Her heart lurched. “Oh, my God, are you taking me downtown?” She hurried down the steps as a horrible thought occurred to her. “That man last night—he didn’t die, did he? It was an accident! And even if he did, wouldn’t that be justifiable homicide?”
He scrubbed a hand down his face, and she stared suspiciously at him. It looked as if he’d been hiding a grin. For goodness’ sake, this was nothing to laugh about!
“As far as I know, your boyfriend is all right; probably sore and walking a little funny, but alive.”
She blew out a big breath. “Well, that’s a relief. Then why are you taking me downtown?”
He did that face-rubbing thing again. No doubt about it, this time: he was laughing at her. Well!
He reached out and took her arm, his grip warm and too firm, as if he were accustomed to handling miscreants who didn’t want to go with him. “Don’t poker up on me, Miss Daisy,” he said, stifling an audible snicker. “It’s just. . . Downtown doesn’t have quite the same ring to it in Hillsboro as it does in New York.”
Well, that was true, considering they were already practically downtown, only a few blocks from the police station and the business section.
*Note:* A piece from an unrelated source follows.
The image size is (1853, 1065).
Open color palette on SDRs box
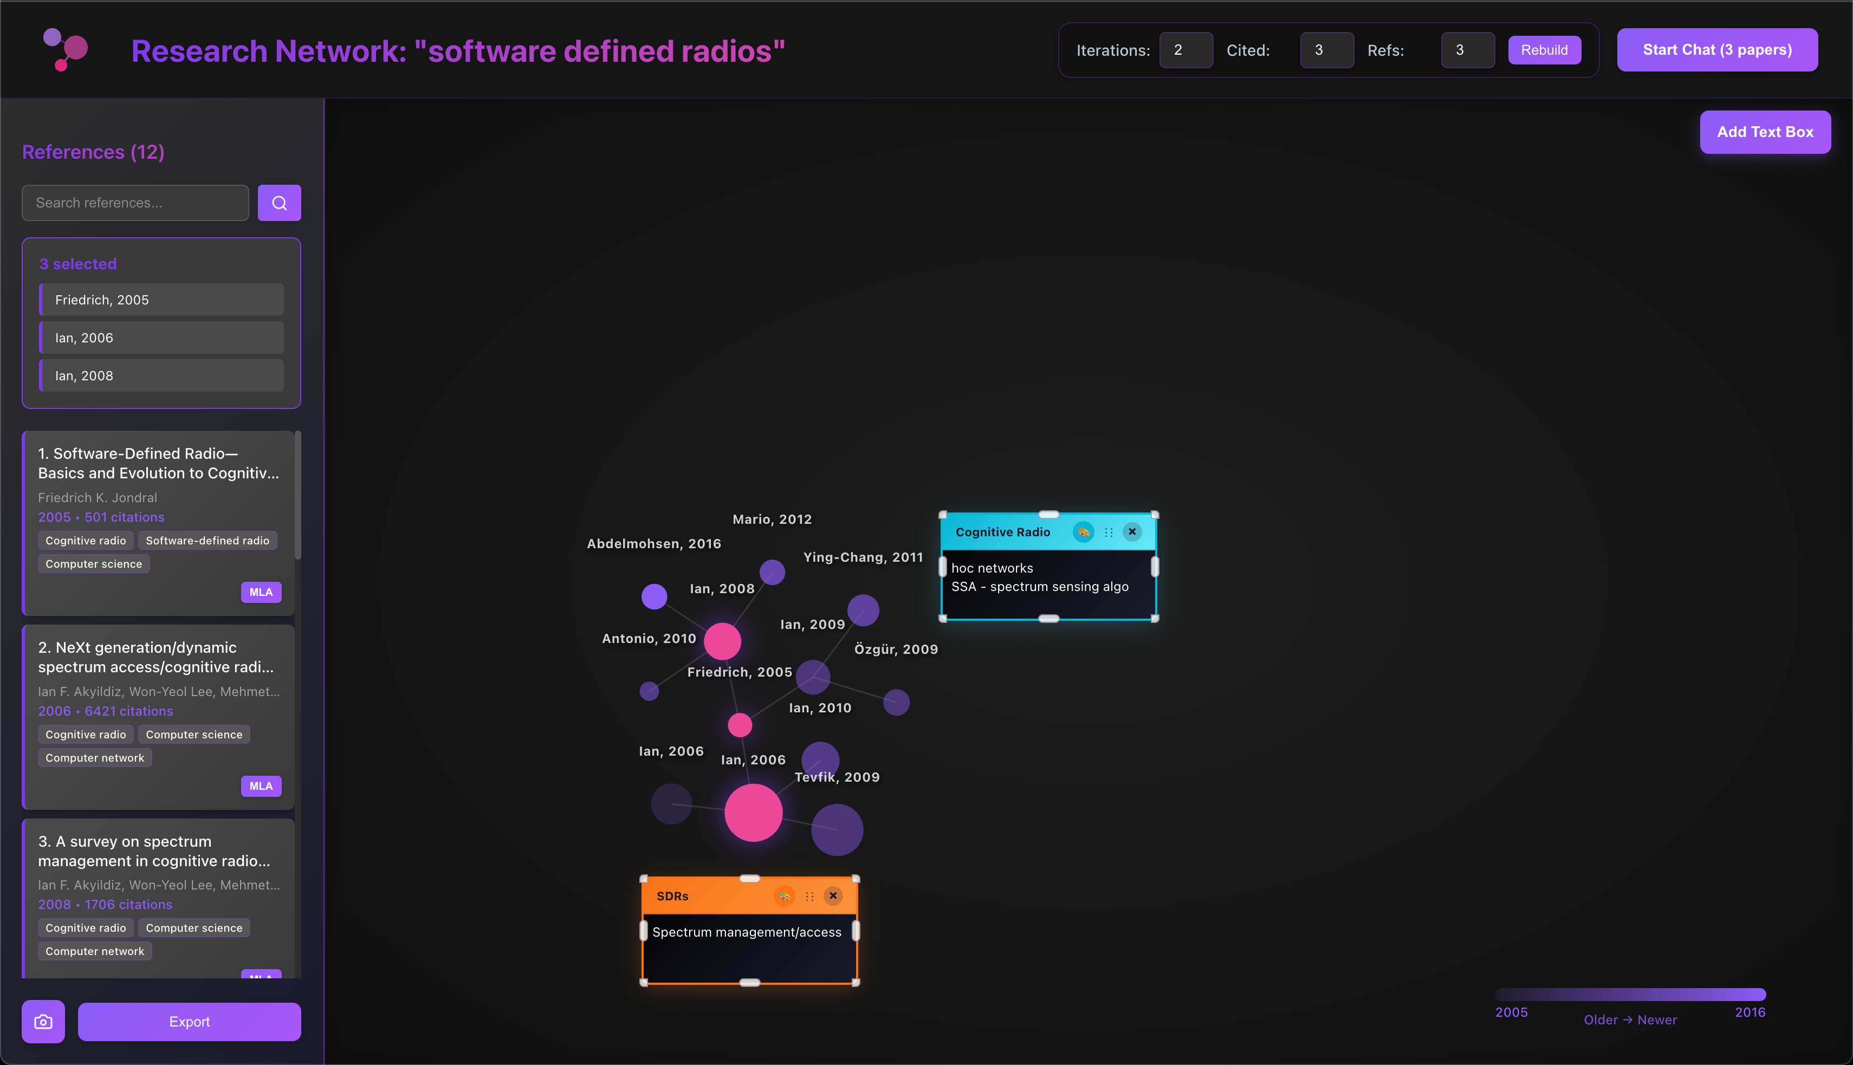click(784, 896)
He still could have been nicer about it.
As he opened the front passenger door of his car and put her inside, the front door opened again and Evelyn came out. “Chief Russo! Where are you taking Daisy?”
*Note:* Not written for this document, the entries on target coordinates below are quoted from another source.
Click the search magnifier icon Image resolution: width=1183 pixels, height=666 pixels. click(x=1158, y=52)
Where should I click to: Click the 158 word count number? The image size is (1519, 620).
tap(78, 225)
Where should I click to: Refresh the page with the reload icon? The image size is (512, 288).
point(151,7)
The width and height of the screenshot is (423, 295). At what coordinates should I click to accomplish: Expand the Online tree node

“Just for a ride, ma’am. We’ll be back within an hour, I promise.”
Evelyn hesitated, then smiled. “Y’all have a good time.”
“Yes, ma’am,” the chief said gravely.
“Oh, great,” Daisy muttered as he got in the car. “Now she thinks we’re seeing each other.”
“We can go back and set her straight, tell her what’s really going on,” he offered as he pulled away from the curb, not even waiting for her answer. That was so annoying; of course she didn’t want to do that, but he knew it before he even made the offer. He was just being a smart aleck.
“I had just as much right to be at that club as you did,” she said, crossing her arms and sticking her nose in the air.
“Agreed.”
She lowered her nose down to give him a startled look. “Then why are you interrogating me? I didn’t do anything wrong. The brawl wasn’t my fault, and I truly didn’t mean to smash that man’s testicles.”
“I know.” He was grinning again, darn him. Just what was so funny?
“Then what’s wrong?”
“Nothing’s wrong. And I’m not ‘interrogating’ you. I asked you to come for a ride; that’s a helluva lot different from taking you to an interview room and grilling you for hours.”
Relieved, she let out a whoosh of air and relaxed in the seat, then immediately sat upright again. “You didn’t ask me, you told me, so what else was I to think? ‘Let’s take a ride.’ Cops say that all the time on television, and it always means they’re taking you downtown to be booked.”